Glad it's working for you!:thumbsup::thumbsup:
The word your searching for the "fuel trailer" would be a "tender".


----------



## Steel Ribbons (Apr 27, 2012)

Don't mean to be a thread Hi-Jacker. A simple question. I am going DCC as soon as i get a loco. Already have the decoders. But while building my layout I have a DC loco. Just testing the track before the new loco's. Can someone answer me this. Will a hornby DCC reverse loop module work with DC? Caz all I get is the train going in the isolated area to the end. As soon as it exits the module clicks and then the train goes backwards. Now the funny part. As soon as it comes to the entry point of the isolated track. It then clicks again and goes forward. So now I have a DC train going back and forward on the reverse loop?

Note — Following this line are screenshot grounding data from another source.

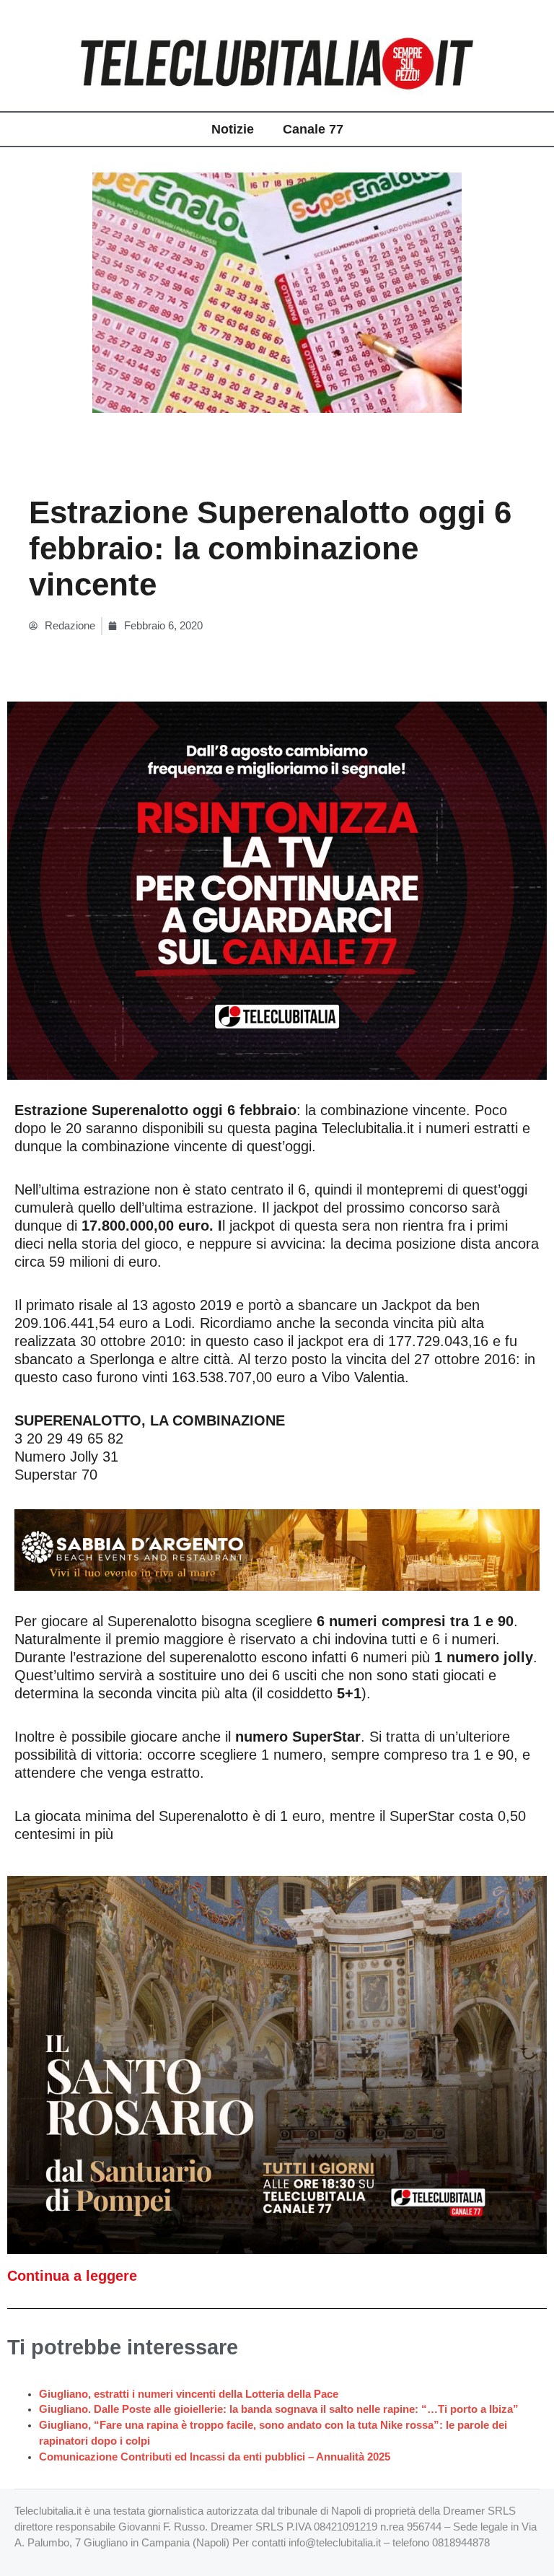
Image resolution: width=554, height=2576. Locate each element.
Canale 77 (313, 129)
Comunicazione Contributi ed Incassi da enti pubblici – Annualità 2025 (214, 2457)
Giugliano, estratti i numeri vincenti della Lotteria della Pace (188, 2394)
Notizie (232, 129)
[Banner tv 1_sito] (277, 2064)
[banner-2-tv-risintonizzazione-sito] (277, 890)
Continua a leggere (72, 2276)
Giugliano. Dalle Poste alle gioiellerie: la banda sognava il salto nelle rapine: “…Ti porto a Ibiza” (279, 2409)
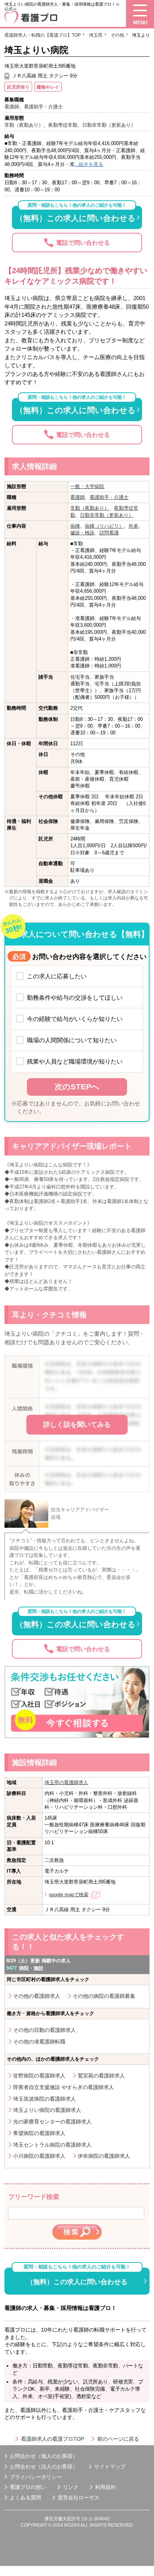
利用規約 (105, 2487)
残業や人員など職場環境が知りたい (75, 1061)
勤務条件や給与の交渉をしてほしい (75, 997)
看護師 (77, 497)
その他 (117, 35)
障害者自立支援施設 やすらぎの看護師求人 (63, 2087)
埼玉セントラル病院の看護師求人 (52, 2145)
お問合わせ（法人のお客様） (44, 2466)
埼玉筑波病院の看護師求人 (44, 2099)
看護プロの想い (28, 2487)
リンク (70, 2487)
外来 (133, 526)
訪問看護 (109, 533)
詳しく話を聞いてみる (77, 1424)
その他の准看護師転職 (39, 2042)
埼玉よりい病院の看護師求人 (47, 2110)
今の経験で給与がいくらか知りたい (75, 1018)
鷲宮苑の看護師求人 (101, 2076)
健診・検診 (82, 533)
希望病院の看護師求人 (39, 2133)
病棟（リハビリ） (104, 526)
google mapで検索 (69, 1894)
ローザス (88, 2498)
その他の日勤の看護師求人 (44, 2030)
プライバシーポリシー (36, 2477)
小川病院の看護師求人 (39, 2156)
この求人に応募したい (57, 976)
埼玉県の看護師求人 (66, 1782)
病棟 (75, 526)
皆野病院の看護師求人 (39, 2076)
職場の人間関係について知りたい (72, 1040)
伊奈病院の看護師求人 (104, 2156)
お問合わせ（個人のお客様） (44, 2456)
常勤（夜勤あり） (89, 508)
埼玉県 (95, 35)
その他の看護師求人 (36, 1996)
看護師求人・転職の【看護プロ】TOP (42, 35)
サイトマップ (110, 2466)
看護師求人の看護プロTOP (52, 2439)
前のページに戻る (118, 2439)
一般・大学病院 (87, 486)
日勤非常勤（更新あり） (106, 515)
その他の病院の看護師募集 (104, 1996)
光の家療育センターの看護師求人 (52, 2122)
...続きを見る (88, 164)
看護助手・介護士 (109, 497)
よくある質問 (25, 2498)
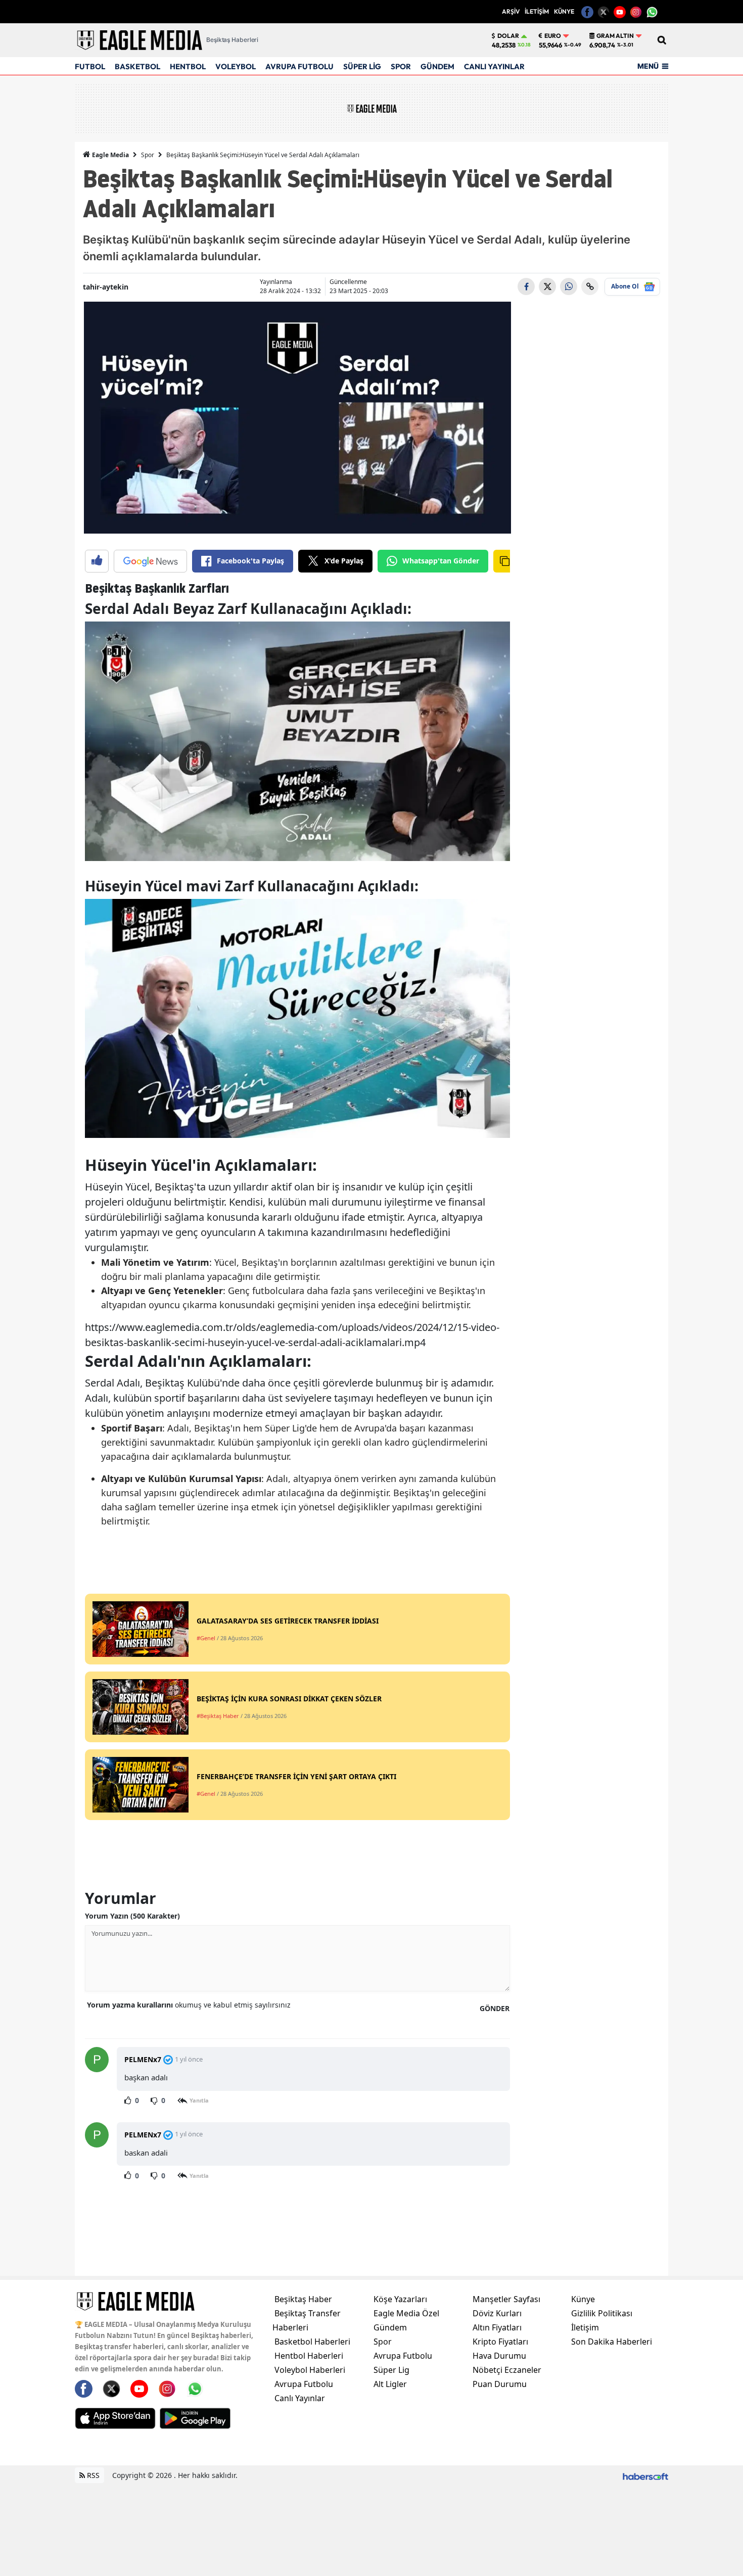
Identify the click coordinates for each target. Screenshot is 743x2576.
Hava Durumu (499, 2355)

Can anyone give me an answer? Is it only for DCC?


----------



## NIMT (Jan 6, 2011)

No you can not use a DCC reverse loop controller on DC. Doing so will burn the unit out!


----------



## Steel Ribbons (Apr 27, 2012)

Thanks mate. Not even the small manual could tell me that.


----------



## tntwolt (Sep 3, 2020)

so, by reading these chats a reverse loop not any fun. getting back into railroading. i like to sit back and let trains run. i wanted to put a reverse loop on both ends of a DCC mainline, have no idea about these controlers i`m reading about.


----------



## DonR (Oct 18, 2012)

tntwolt

Don't be confused about reverse loops on a DCC layout. Some of the discussions can get into complex 
circuits but those are rare. You have a reverse loop, which is a section of track using turnouts, that
has the capability of sending a train back down the track it came in on. This could be a wye or
an actual loop. You merely isolate that section using insulated joiners or a tiny gap in both rails.
You must do this on both ends of the track section. A DCC reverse loop controller is a simple
device that inverts the phase (polarity) of the iso section when the loco wheels span the
insulated joiners creating a 'short'...then, when the train continues to the other end of the iso section and
the wheels again span the insulated joiners the resulting short causes the reverse controller
to again invert phase and the loco continues without pause or even the blink of it's light.
You must use a separate controller for each reverse loop situation.

A reverse loop controller takes it's power from the main DCC track bus...it's output feeds
the isolated section. That's all there is to it. Once installed you never go near it as it
works totally automatically.

Don


----------



## tntwolt (Sep 3, 2020)

DonR said:


> tntwolt
> 
> Don't be confused about reverse loops on a DCC layout. Some of the discussions can get into complex
> circuits but those are rare. You have a reverse loop, which is a section of track using turnouts, that
> ...


have been out of railroading for a while, thanks for this, got a lot of "learning" done. going N scale since no room in appt.


----------